Digital transformation is not simply the additional technology to achieve some level of disruption. It is not a trend nor will it go away. It is an opportunity to realign technology and business together to engage increasingly connected customers and provide an agile, not fragile framework where innovation can flourish.
Once upon a time building a brand and running a competitive organization were reasonably straightforward. For the past 60 years, Information technology was a cost center and sometimes an enabler of efficiencies. No more. Over 40% of companies at the top of the Fortune 500 in 2000 are no longer there. Starting in the 1990s and increasingly since; graduates from leading universities started to join or found tech startups over starting corporate careers. In fact, only 71 companies remain today from the original Fortune 500 list in 1955. The number of new companies in the last 10 years in the Fortune 1000 has increased to more than 60%.
Earlier in my career, I had Blockbuster as a customer and built their first retail data warehouse and analytics platform. We can remember Blockbuster and its 1980s innovation which brought media into every home in America. Today with digital delivery, Netflix and other streaming platforms have sent that former innovator the way of the dinosaur. Blockbuster missed the opportunity to digitize its content early on due to a lack of vision and not a little hubris. Similarly, Walmart used to be the behemoth in retail. Amazon has supplanted it and Walmart is playing catch up game with its own digital transformation labs. The number of familiar brands that have disappeared or been replaced is long and there is no end in sight.
Today’s customers are highly connected and expect the level of customer service, personalization, and frictionless transactions. The same can be said for employees, particularly as newer generations enter the workforce. If your organization does not have an integrated approach to marketing, sales, and service it will miss necessary customer touch points and be unaware of new opportunities to create value. For example, what are the personas of our customers? When, how and where do they enter in contact with your brand and form an opinion of it? or make buying decisions? How do we create a customer journey that is simple, direct and appealing? How are they influenced and by whom?

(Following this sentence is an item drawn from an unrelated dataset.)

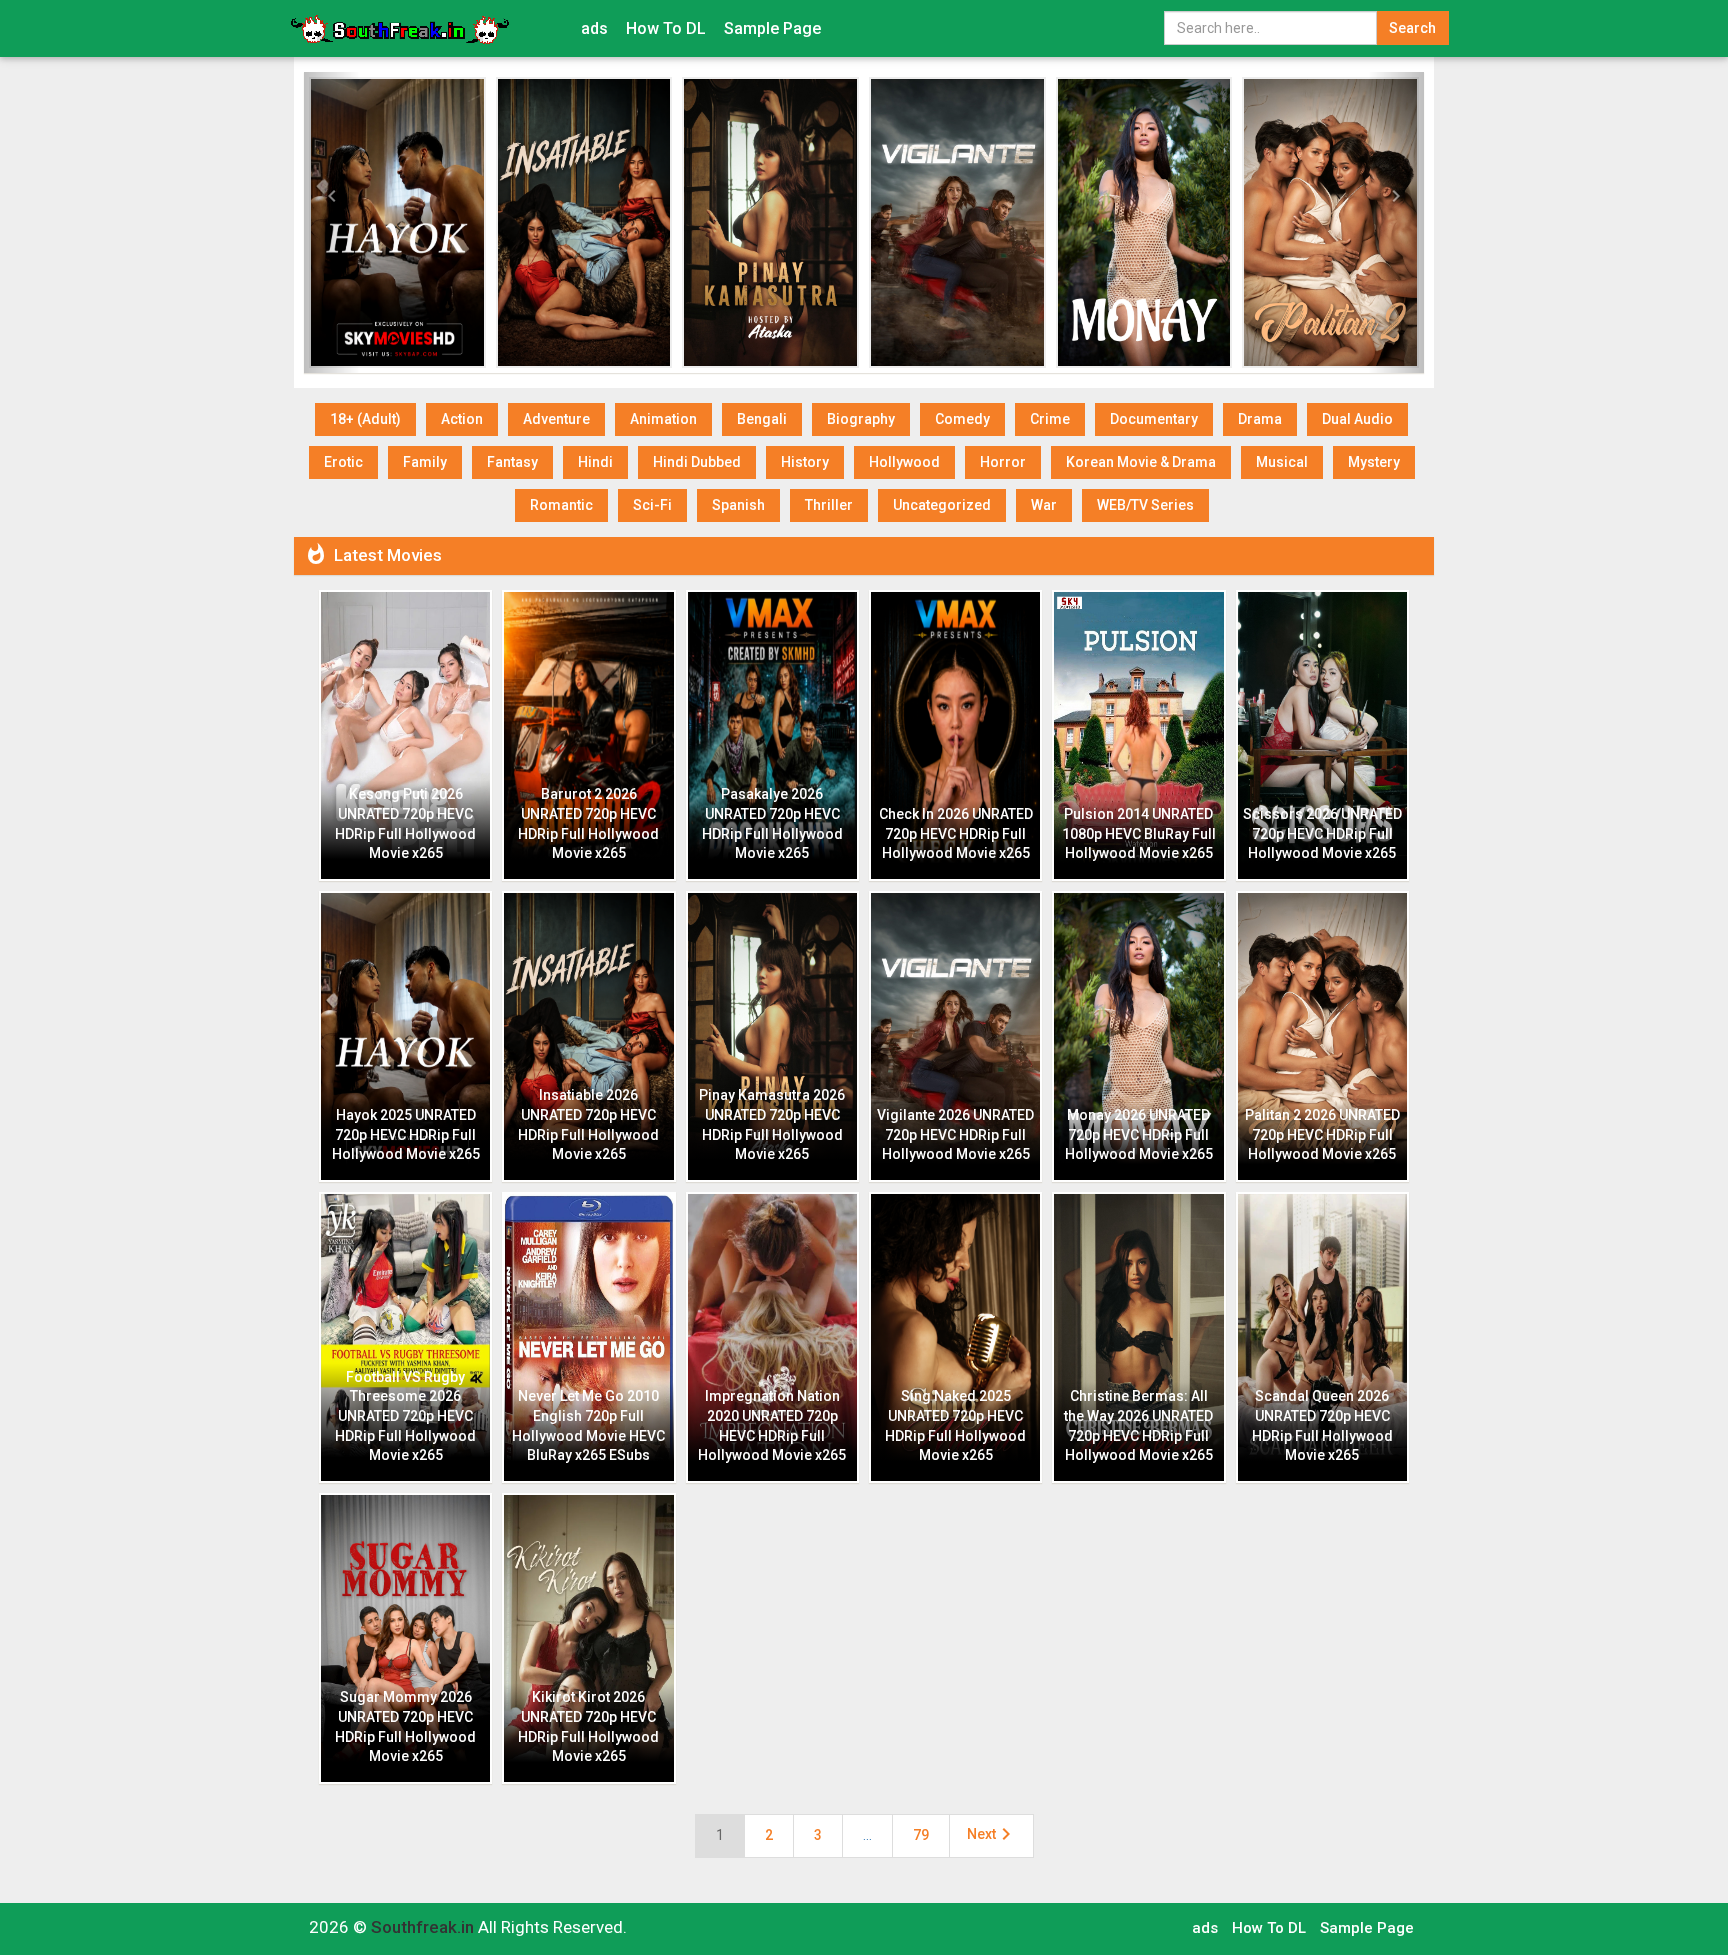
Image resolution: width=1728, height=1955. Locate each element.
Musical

“Leadership which is adaptable and focused on the customers, employees, partners, and suppliers can prevail.”
Conclusions one can take away from the myriad examples is this: digital Darwinism is going to accelerate, business-as-usual will lead to extinction, no company has a brand or product which is not vulnerable. The good news is that leadership which is adaptable and focused on the customers, employees, partners, and suppliers can prevail. “It is not the strongest of the species that survives, nor the most intelligent that survives. It is the one that is most adaptable to change.” This adaptability as stated by Charles Darwin is integrated strategic digital transformation.
“If the first reaction to a perceived weakness is to buy technology you are leading the race to the bottom.”
Many companies today claim to be in bracing digital transformation but for the vast majority, it appears only as semi-focused technology acquisitions. Let’s be clear: if the first reaction to a perceived weakness is to buy technology you are leading the race to the bottom. You are simply piling additional technical debt on existing legacy IT infrastructure. Make no mistake, as companies mature in digital transformation significant investments will be made but the technology roadmaps must be tightly aligned with business models that create value for customers and employees and they're agile enough to compete in a rapidly changing digital economy.
The digitally transformed business must address five enterprise qualities, they are:
* profoundly aligned IT and business strategy,
* unified data and processes,
* analytical capability,
* business and technology integration, and
* solution delivery.
They then pull together the business model, operational processes, and customer experience. For example, in the latter customer experience is enhanced by cross-channel integration and predictive marketing. These will build topline growth and customer touch points.
“technical debt is driven by patchwork, legacy architectures or systems, and data stores that are never retired”
The challenges for organizations to transform themselves come from several areas. A culture which has a command-and-control orientation that does not allow customer-facing workers to be autonomous is one. Lack of skills to execute a data-driven strategy from the executive level on down may be fatal. Skills are not enough: predisposition to action and collaboration are equally if not more important. At the same time, technical debt is driven by patchwork, legacy architectures or systems, and data stores that are never retired makes it nearly impossible to create a transformative roadmap. Inefficient decision-making which is further degraded by poor governance hamstrings the ability to share solutions among business units.
As my team rebuilt the Amazon middle tier in 2000 it struck me that there was an opportunity to create personalized offerings presented when you enter the site. To create personalized offerings presented when you enter the site. Amazon had a complete history of your purchases, searches as well as demographic data and could provide a truly data-driven approach. Measurements of the benefit range from a 10% to 40% lift in both revenue and margin. That data can then be shared to make offerings via digital advertisement across the Internet. Needless to say, this approach has served Amazon very well and is my favorite invention. Amazon’s continued focus on the customer and driving digital innovation is the prime driver in their success.
As stated initially, digital transformation is not simply the additional technology to achieve some level of disruption. It is not a trend nor will it go away. It is an opportunity to realign technology and business together to engage increasingly connected customers and provide an agile, not fragile framework where innovation can flourish.